**AIM:** Rewrite the entries starting at the line containing "Describe the element at coordinates (595, 103)" and ending at the line containing "The image size is (1508, 848).", with "Image resolution" changed to "Screen resolution" and nothing else altered.

**SUPPLIED MATERIAL:**
(begin)

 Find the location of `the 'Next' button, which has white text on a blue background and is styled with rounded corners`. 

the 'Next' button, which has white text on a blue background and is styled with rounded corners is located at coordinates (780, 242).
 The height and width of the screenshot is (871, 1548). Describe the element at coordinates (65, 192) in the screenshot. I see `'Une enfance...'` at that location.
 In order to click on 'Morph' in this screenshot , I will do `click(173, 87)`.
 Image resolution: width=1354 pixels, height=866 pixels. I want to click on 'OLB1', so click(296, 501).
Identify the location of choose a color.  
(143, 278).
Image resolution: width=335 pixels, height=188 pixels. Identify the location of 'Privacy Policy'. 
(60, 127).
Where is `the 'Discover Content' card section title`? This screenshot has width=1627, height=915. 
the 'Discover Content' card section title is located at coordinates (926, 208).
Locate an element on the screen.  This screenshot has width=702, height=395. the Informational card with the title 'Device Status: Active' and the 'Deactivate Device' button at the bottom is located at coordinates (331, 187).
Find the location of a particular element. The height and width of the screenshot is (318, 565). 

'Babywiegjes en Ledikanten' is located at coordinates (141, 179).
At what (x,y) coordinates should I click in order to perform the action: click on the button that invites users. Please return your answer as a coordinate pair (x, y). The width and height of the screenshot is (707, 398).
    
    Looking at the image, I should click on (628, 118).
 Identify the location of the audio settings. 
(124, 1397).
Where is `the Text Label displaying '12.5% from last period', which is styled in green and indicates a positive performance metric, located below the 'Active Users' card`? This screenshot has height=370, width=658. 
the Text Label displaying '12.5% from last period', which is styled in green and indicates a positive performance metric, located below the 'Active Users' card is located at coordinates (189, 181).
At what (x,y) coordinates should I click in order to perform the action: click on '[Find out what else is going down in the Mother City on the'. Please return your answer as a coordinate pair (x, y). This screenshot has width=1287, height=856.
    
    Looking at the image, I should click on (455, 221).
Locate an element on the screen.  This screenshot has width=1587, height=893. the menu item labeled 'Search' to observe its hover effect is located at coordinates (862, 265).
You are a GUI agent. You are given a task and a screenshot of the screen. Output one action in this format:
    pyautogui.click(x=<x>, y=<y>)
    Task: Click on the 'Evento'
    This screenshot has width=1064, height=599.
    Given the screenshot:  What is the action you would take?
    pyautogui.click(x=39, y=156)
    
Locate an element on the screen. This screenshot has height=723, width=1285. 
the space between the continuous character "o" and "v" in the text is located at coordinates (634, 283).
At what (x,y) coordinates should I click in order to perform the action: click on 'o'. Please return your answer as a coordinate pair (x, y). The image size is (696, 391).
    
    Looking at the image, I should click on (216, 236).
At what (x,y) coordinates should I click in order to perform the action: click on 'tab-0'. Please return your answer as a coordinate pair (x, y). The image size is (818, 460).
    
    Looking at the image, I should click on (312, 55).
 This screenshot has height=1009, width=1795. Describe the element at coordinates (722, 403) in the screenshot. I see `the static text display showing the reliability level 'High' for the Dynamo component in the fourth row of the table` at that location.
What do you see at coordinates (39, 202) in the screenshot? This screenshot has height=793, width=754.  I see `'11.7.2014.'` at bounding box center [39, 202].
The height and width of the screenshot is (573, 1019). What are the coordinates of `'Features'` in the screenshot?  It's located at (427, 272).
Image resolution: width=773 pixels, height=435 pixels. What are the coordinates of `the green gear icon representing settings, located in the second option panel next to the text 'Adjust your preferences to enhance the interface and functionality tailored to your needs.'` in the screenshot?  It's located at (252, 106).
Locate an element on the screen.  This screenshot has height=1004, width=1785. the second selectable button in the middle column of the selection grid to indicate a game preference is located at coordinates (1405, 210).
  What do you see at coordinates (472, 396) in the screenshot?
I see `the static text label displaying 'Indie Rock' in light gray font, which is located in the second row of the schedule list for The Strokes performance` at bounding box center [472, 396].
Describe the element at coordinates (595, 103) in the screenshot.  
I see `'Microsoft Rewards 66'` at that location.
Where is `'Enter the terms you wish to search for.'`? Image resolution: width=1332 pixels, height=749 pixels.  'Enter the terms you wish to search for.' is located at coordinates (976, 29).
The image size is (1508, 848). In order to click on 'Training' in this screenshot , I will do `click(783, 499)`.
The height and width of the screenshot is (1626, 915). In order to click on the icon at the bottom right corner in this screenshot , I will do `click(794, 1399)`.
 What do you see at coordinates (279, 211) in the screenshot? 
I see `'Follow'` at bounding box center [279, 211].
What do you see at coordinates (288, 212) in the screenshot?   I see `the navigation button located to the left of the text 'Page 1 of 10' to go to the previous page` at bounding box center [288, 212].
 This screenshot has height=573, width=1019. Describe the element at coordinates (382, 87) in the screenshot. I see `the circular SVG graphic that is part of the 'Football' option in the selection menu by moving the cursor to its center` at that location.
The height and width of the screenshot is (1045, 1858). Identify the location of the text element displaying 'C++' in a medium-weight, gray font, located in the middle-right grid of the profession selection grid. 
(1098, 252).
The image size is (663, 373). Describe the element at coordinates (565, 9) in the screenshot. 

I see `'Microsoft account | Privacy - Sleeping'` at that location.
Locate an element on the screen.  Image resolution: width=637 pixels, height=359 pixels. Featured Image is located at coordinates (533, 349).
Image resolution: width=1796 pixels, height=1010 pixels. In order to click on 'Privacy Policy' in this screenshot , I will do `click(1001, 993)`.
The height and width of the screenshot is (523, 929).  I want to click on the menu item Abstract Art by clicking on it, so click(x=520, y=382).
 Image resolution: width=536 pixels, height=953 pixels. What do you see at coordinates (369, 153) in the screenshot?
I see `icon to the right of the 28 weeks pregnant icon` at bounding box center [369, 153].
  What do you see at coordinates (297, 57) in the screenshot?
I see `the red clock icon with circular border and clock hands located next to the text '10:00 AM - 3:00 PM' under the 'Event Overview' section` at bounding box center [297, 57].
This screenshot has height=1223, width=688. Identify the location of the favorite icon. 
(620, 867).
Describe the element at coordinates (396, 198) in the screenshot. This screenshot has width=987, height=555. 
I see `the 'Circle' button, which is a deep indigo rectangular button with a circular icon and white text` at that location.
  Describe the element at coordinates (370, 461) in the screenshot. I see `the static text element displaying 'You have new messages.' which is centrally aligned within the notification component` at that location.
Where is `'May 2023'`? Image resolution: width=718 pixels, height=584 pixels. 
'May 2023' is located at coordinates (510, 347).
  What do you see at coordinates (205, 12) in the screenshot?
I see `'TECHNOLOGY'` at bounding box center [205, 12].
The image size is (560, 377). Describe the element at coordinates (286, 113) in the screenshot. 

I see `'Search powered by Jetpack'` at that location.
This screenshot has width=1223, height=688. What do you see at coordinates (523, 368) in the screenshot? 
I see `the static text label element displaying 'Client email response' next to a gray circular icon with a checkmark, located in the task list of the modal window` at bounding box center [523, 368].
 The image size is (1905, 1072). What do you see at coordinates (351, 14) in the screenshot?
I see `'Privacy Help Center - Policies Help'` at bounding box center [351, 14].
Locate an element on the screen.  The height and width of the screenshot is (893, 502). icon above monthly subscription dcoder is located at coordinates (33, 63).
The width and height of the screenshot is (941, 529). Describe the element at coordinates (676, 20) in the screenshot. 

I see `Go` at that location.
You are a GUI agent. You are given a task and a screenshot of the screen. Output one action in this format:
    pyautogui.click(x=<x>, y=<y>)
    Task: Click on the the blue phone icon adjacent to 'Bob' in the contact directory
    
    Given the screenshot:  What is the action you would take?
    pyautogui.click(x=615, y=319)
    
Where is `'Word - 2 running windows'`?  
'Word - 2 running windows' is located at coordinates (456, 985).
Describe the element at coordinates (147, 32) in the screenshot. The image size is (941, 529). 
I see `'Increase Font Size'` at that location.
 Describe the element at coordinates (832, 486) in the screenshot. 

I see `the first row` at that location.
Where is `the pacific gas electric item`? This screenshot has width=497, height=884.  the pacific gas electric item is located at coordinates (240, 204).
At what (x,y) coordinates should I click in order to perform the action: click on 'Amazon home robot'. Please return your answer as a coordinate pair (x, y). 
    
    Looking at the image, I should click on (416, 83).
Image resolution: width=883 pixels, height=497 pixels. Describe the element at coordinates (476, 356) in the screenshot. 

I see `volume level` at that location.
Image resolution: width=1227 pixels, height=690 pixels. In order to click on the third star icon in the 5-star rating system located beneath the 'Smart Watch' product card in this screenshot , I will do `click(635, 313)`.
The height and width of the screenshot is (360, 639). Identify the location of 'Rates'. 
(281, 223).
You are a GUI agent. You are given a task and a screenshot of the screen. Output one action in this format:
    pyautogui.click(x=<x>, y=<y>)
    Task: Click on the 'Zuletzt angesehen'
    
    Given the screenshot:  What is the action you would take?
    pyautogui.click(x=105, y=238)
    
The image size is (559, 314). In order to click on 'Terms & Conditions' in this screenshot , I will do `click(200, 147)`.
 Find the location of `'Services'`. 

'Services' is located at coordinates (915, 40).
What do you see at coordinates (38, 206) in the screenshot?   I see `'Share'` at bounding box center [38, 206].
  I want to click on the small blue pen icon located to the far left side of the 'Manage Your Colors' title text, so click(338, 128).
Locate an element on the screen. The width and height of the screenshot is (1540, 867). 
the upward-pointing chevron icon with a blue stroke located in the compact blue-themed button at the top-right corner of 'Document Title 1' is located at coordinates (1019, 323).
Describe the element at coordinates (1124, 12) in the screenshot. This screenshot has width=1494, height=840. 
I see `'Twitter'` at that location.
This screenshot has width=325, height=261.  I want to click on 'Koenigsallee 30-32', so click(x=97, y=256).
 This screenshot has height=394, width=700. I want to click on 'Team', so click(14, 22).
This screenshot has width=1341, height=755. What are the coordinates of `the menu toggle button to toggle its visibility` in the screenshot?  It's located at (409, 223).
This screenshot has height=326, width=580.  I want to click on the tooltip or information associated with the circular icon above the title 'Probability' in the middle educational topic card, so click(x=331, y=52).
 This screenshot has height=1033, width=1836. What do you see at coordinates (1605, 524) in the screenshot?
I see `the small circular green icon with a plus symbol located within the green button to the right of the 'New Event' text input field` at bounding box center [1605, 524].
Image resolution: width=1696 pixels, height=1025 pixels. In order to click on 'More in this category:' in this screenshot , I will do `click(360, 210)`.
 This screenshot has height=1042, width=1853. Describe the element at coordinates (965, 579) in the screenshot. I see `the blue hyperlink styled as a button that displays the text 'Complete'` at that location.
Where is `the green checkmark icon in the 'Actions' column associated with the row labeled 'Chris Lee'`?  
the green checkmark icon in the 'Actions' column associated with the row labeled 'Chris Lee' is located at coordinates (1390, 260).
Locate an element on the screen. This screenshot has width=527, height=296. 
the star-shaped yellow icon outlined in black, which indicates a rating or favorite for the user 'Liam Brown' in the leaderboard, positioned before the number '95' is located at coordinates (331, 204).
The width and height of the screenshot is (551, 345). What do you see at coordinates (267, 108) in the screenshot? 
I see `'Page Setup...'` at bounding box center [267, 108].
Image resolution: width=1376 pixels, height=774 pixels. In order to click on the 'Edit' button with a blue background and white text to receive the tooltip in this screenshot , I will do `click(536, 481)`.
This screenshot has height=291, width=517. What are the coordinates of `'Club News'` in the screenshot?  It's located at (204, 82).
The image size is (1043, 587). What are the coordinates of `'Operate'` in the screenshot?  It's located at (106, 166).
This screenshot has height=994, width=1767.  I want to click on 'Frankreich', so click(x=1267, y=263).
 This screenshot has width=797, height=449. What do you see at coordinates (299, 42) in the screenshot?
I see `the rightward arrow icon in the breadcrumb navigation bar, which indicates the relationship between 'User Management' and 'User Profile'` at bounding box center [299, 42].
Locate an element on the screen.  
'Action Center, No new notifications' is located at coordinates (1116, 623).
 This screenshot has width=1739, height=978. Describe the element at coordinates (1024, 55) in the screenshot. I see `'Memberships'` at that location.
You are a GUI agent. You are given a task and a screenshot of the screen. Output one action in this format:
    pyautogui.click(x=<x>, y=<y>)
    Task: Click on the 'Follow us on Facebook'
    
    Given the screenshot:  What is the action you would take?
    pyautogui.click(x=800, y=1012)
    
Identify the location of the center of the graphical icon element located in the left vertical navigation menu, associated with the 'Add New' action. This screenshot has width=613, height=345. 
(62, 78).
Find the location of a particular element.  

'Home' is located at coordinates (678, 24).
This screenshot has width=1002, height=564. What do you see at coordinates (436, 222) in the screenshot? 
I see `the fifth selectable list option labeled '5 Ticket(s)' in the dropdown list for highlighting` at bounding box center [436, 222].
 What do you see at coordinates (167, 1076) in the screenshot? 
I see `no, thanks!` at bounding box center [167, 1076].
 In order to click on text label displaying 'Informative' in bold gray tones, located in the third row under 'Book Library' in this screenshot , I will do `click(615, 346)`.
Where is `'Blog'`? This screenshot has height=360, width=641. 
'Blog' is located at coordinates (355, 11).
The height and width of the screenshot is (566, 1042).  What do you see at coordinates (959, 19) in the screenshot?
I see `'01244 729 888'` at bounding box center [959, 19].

(end)

**THE RESPONSE:**
Describe the element at coordinates (595, 103) in the screenshot.  
I see `'Microsoft Rewards 66'` at that location.
Where is `'Enter the terms you wish to search for.'`? Screen resolution: width=1332 pixels, height=749 pixels.  'Enter the terms you wish to search for.' is located at coordinates (976, 29).
The image size is (1508, 848). In order to click on 'Training' in this screenshot , I will do `click(783, 499)`.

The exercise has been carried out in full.